Joe Brown is on the phone. He is locked out of Windows because he has forgotten his password. We could reset his password via Active Directory Users and Computers, but ADUC is very annoyingly clicky.

Of course, it's also possible to unlock Joe Brown's account and reset his password to "33Foo$bars" via NET USER:

net user jbrown 33Foo$bars /domain /active:yes

Unfortunately, the flag requiring him to choose a new password is not set by this command. We, being enlightened administrators, do not want to know any user's permanent password at any time.

Does anyone have an efficient command-line method to unlock/reset and require a password change, using native Windows tools (including PowerShell or VBScript if necessary) but no 3rd-party binaries?

Context: Windows Server 2008 domain.

Skyhawk
  • 14,149
  • 3
  • 52
  • 95

4 Answers4

13

The binary 'dsmod' (comes with Win7 and Vista, and somewhere along the way XP got them too) should do what you want.

dsmod user UserDN -pwd $Password -mustchpwd yes

It can do a lot more as well! Very useful tool.

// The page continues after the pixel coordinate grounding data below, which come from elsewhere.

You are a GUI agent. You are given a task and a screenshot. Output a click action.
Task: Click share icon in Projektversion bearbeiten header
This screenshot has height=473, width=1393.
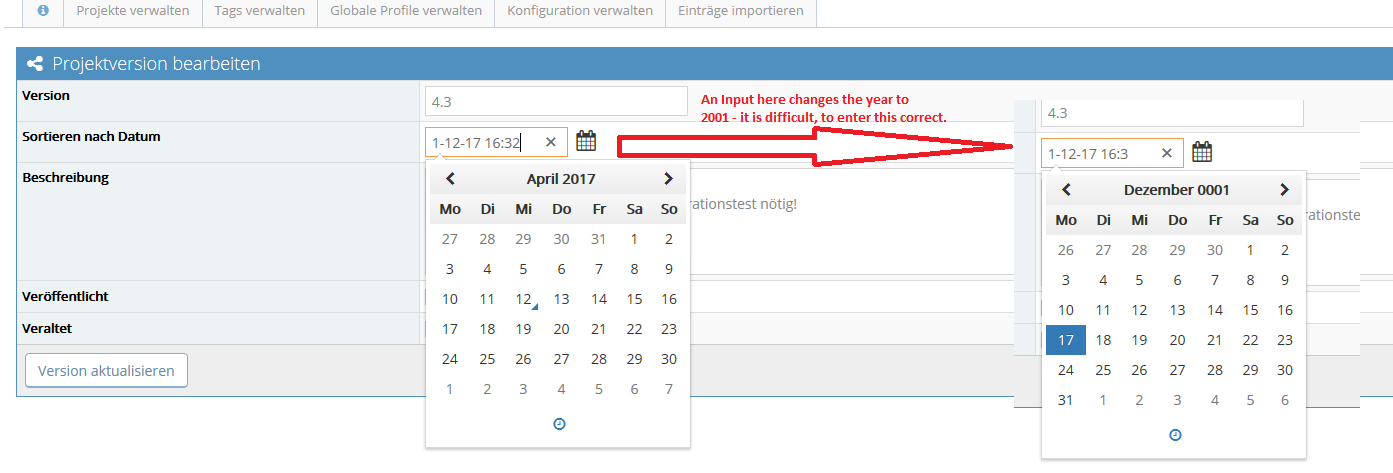point(35,64)
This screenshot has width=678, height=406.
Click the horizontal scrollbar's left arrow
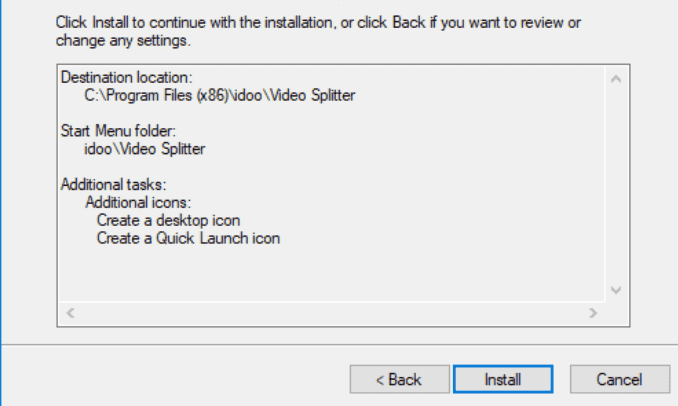[70, 313]
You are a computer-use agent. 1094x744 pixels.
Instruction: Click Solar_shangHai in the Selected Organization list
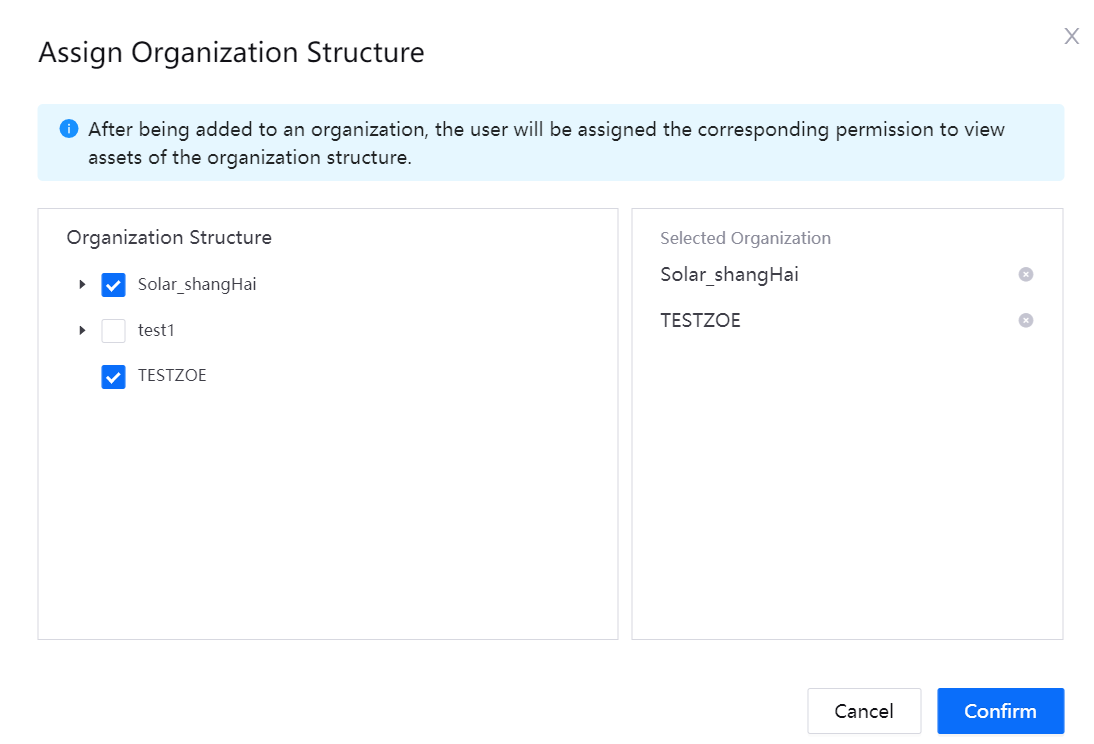729,275
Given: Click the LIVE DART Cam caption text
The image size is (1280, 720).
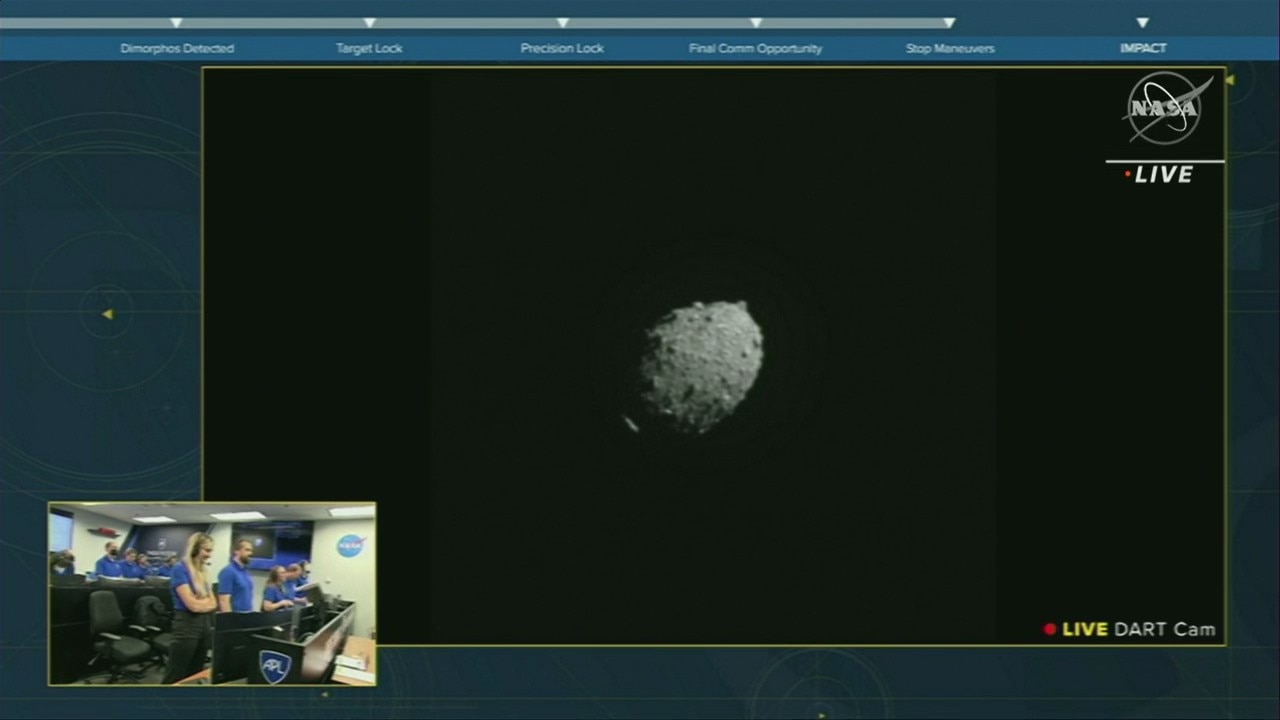Looking at the screenshot, I should 1138,629.
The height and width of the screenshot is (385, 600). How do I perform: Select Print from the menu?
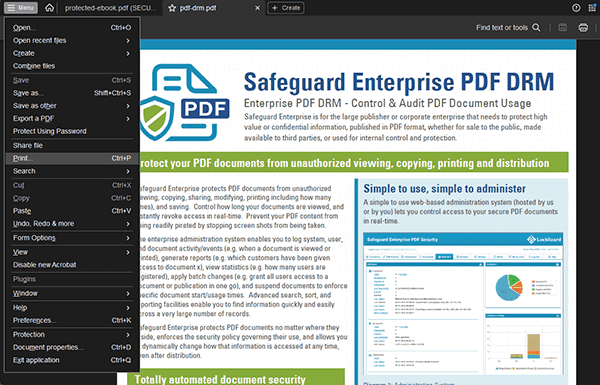72,158
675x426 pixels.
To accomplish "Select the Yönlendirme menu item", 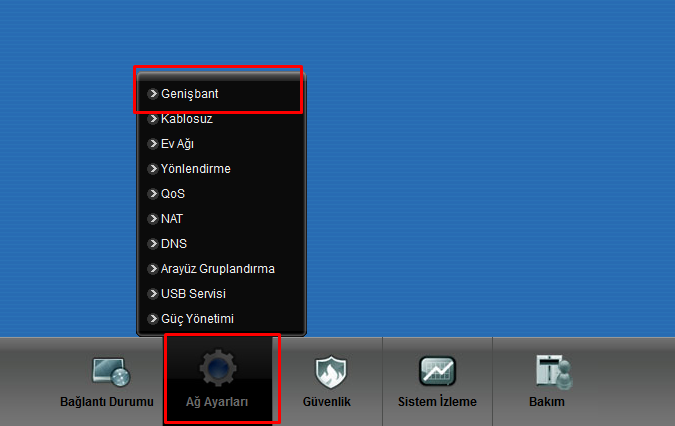I will point(195,169).
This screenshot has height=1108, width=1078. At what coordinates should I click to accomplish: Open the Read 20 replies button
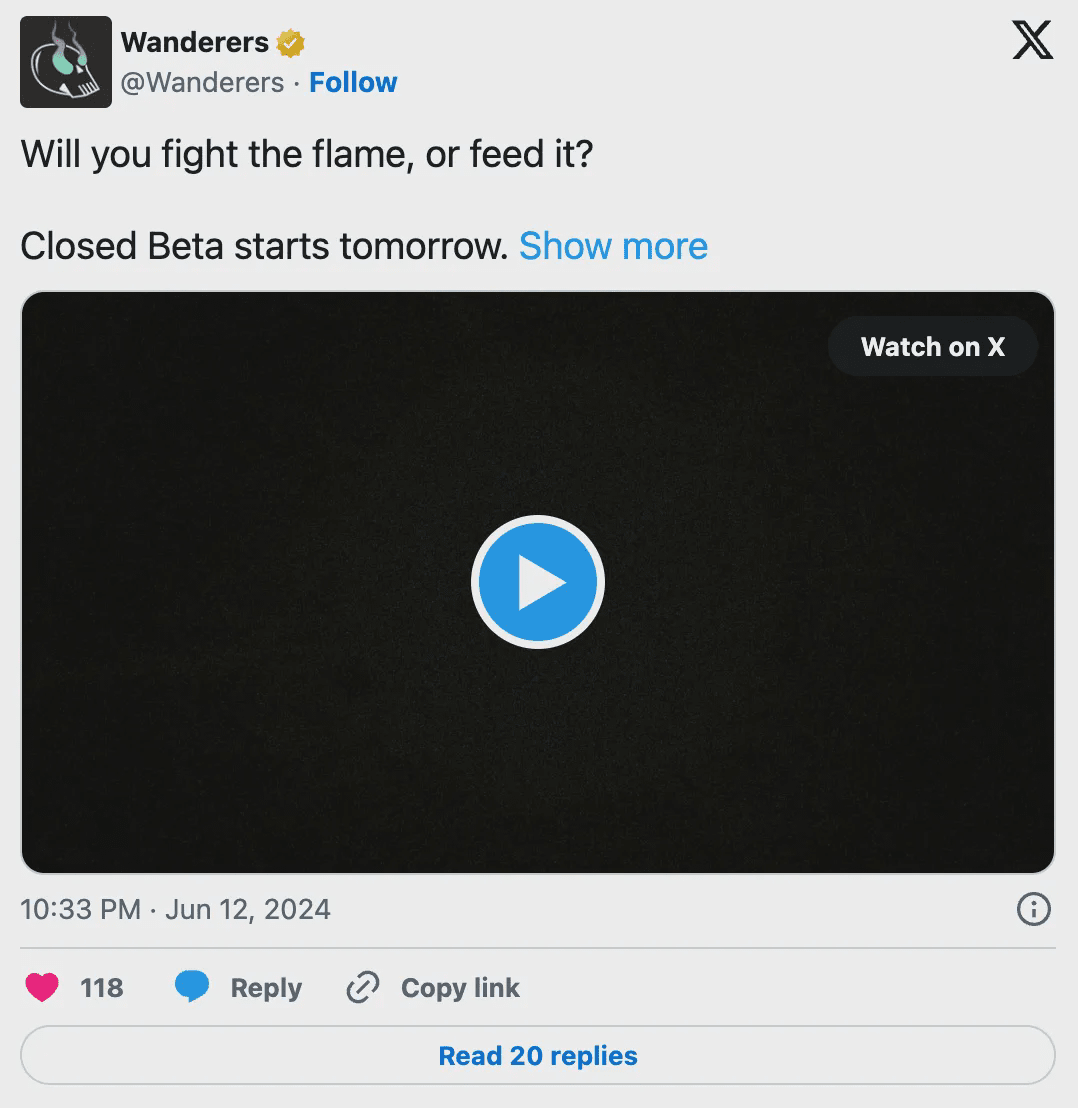[x=538, y=1056]
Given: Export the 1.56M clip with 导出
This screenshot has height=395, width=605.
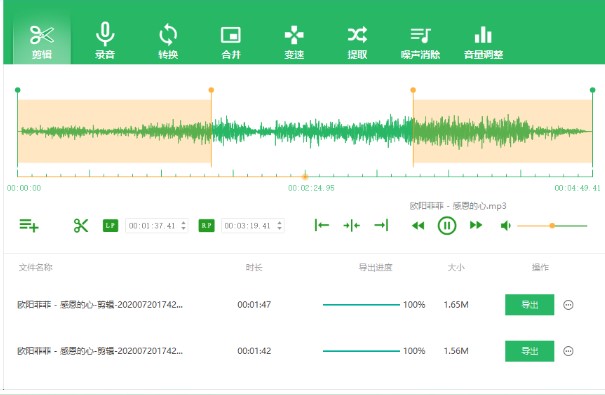Looking at the screenshot, I should click(529, 351).
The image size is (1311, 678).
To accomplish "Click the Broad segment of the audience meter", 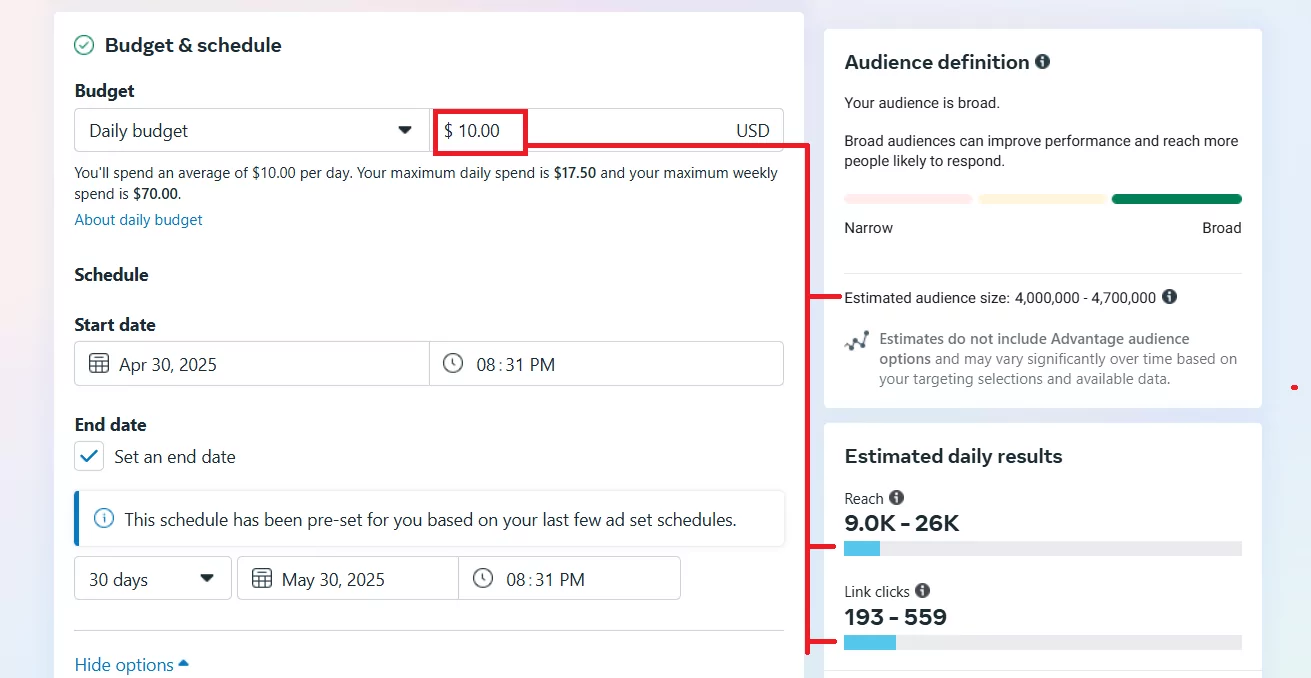I will click(x=1176, y=199).
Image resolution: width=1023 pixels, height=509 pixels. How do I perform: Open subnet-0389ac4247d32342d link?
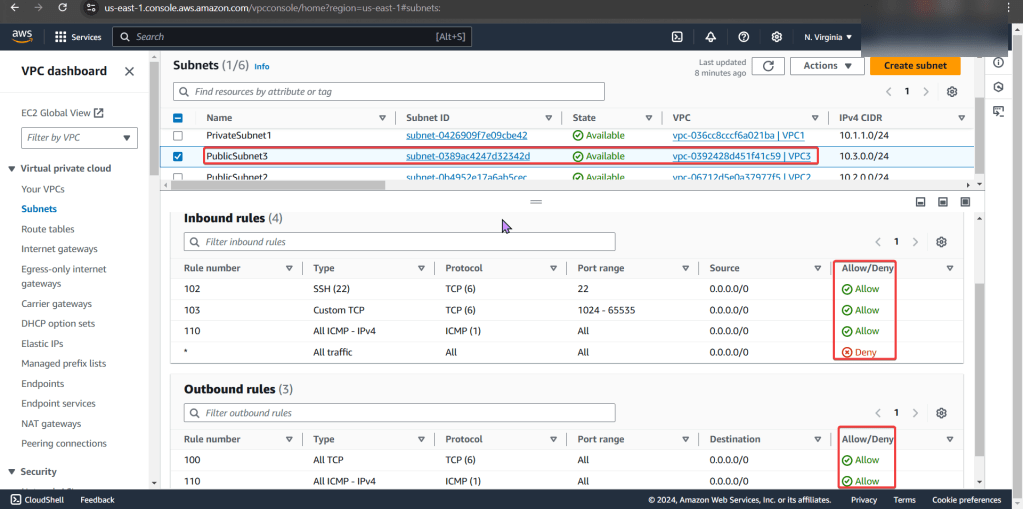[467, 157]
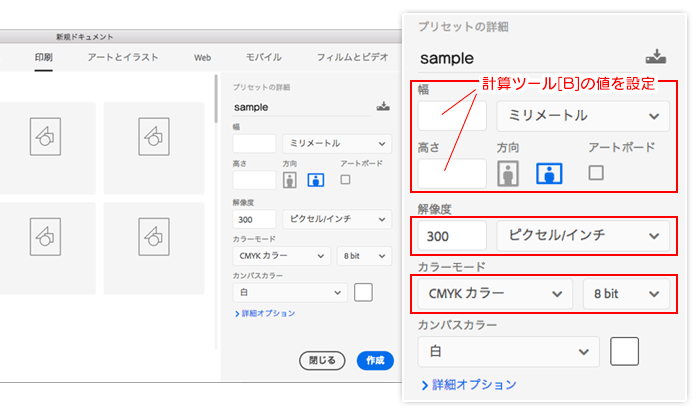Open the 8 bit depth dropdown
Viewport: 700px width, 420px height.
[x=364, y=256]
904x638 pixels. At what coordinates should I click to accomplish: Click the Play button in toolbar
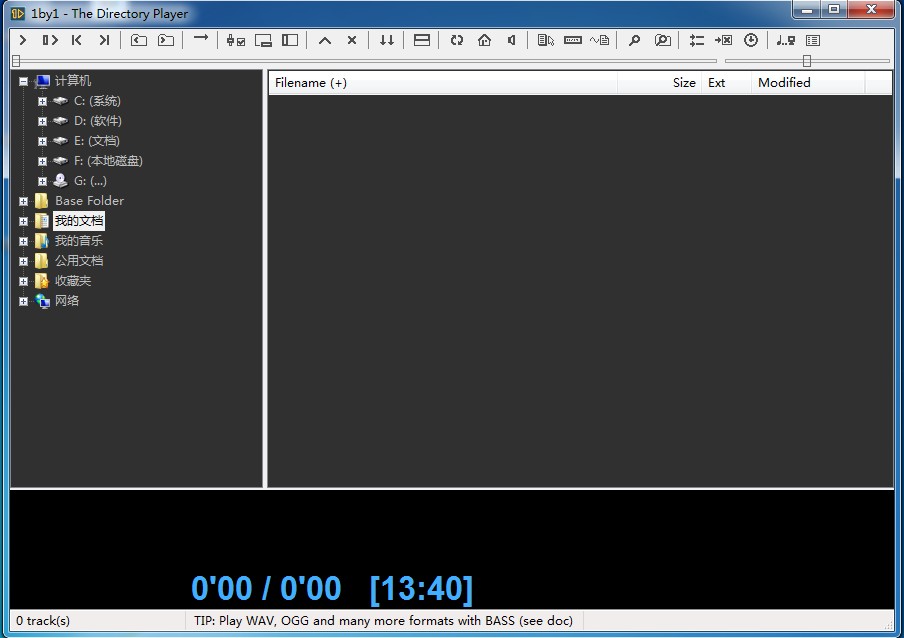coord(23,40)
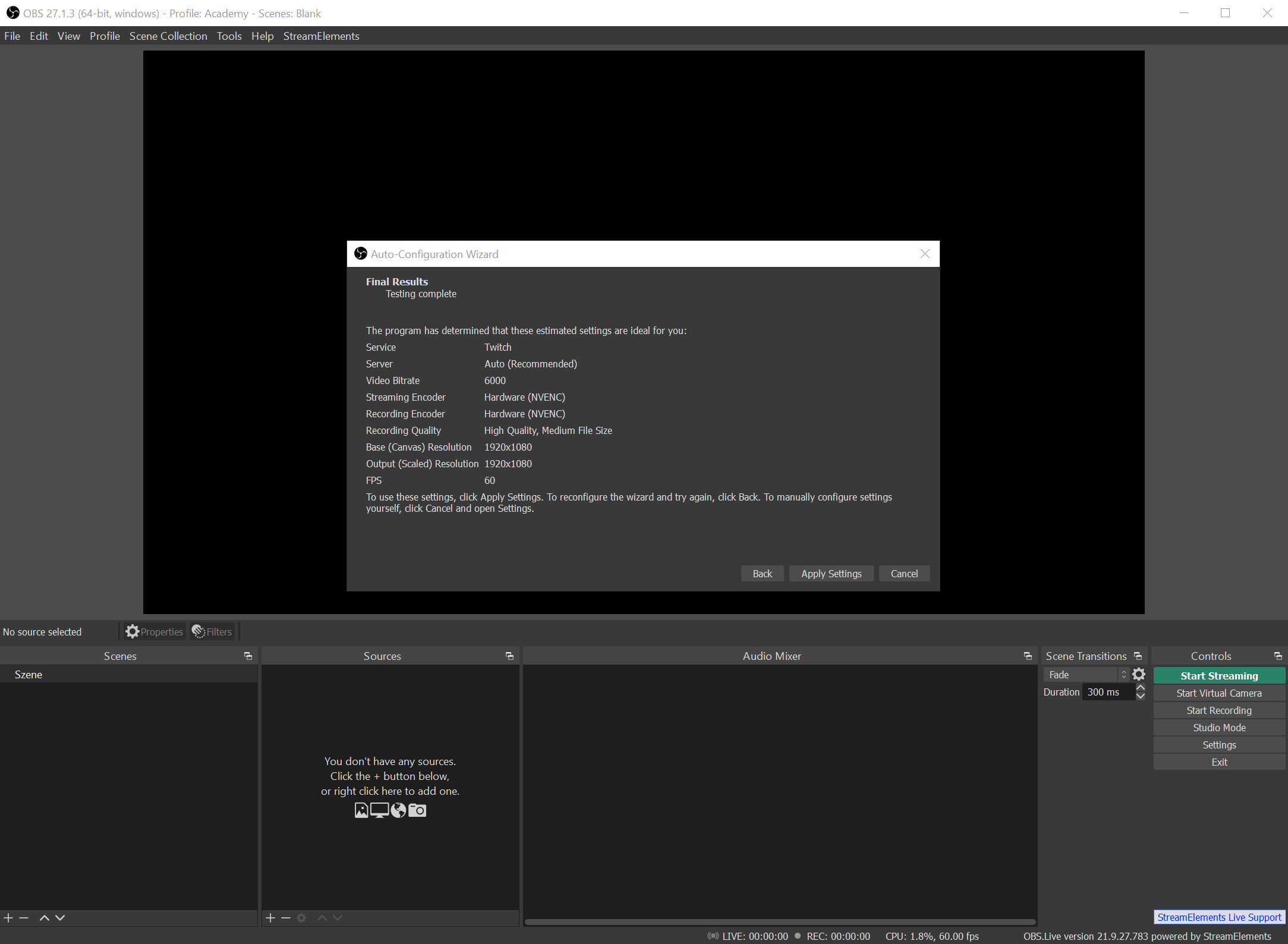
Task: Click the Sources panel expand icon
Action: (x=509, y=656)
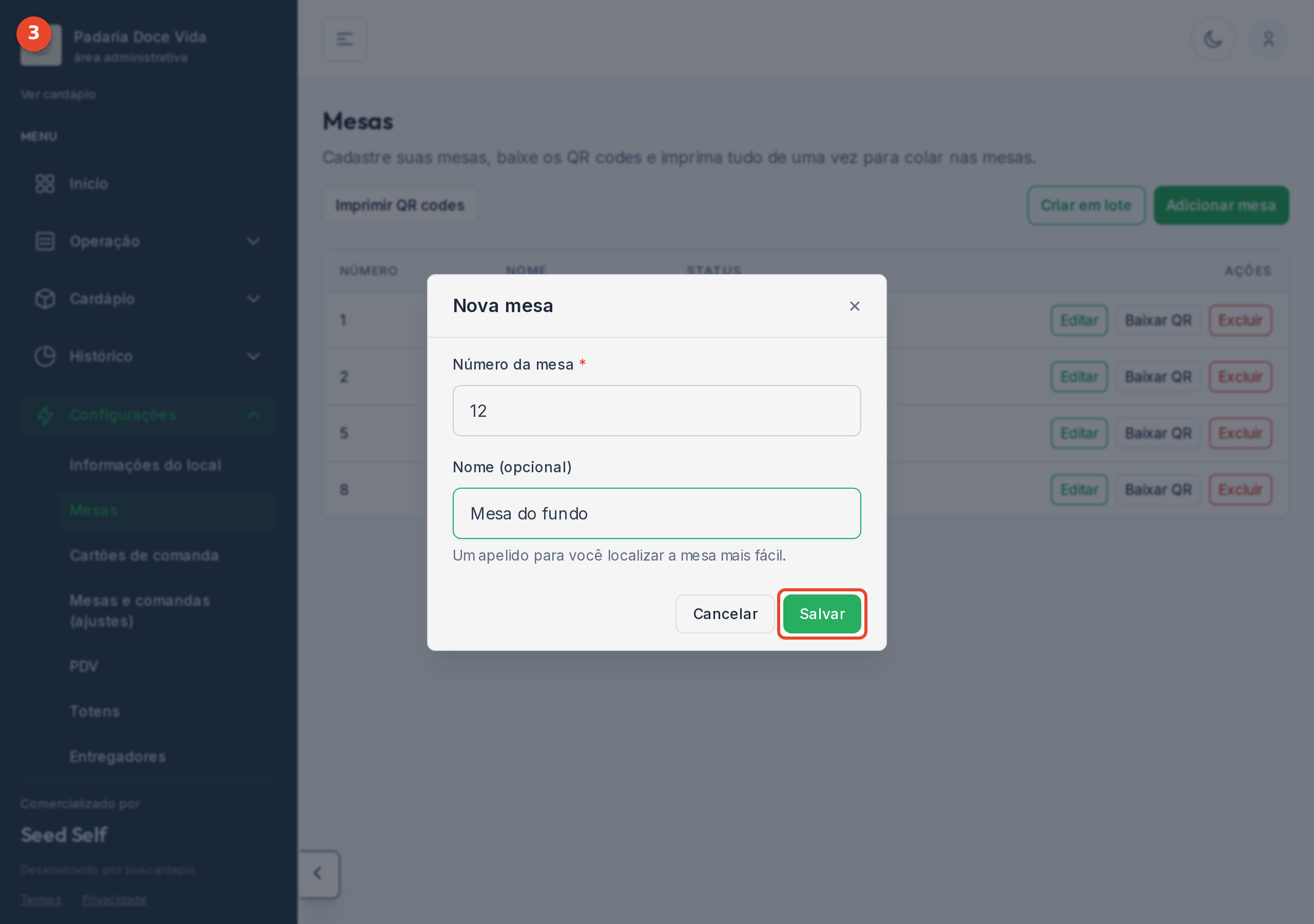Focus the Número da mesa field
The width and height of the screenshot is (1314, 924).
pos(656,411)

There are a couple of other tools along side that one that are quite useful as well. dsquery searches AD from command-line. dsget pulls attributes from objects. dsadd allows creating objects (and users!). Definitely worth a look for any scripter.

sysadmin1138
  • 131,083
  • 18
  • 173
  • 296
2

Untested, but I've done stuff like this before with DSMod user

dsquery user -samid username | dsmod.exe user -pwd <Password> -mustchpwd yes -disabled no

/edited - includes the good suggestion to prepend with dsquery to let you look up the samid (login) instead of the UDN.

mfinni
  • 35,711
  • 3
  • 50
  • 86
0

To reset a user's password and force password change:

dsmod user "CN=John Doe,CN=Users,DC=microsoft,DC=com" -pwd A1b2C3d4 -mustchpwd yes
gWaldo
  • 11,887
  • 8
  • 41
  • 68
0

This just worked for me on my Win7 box.

net user *username* *password*/domain ACTIVE:Yes /logonpasswordchg:yes
Scott Pack
  • 14,717
  • 10
  • 51
  • 83
LucMaN
  • 1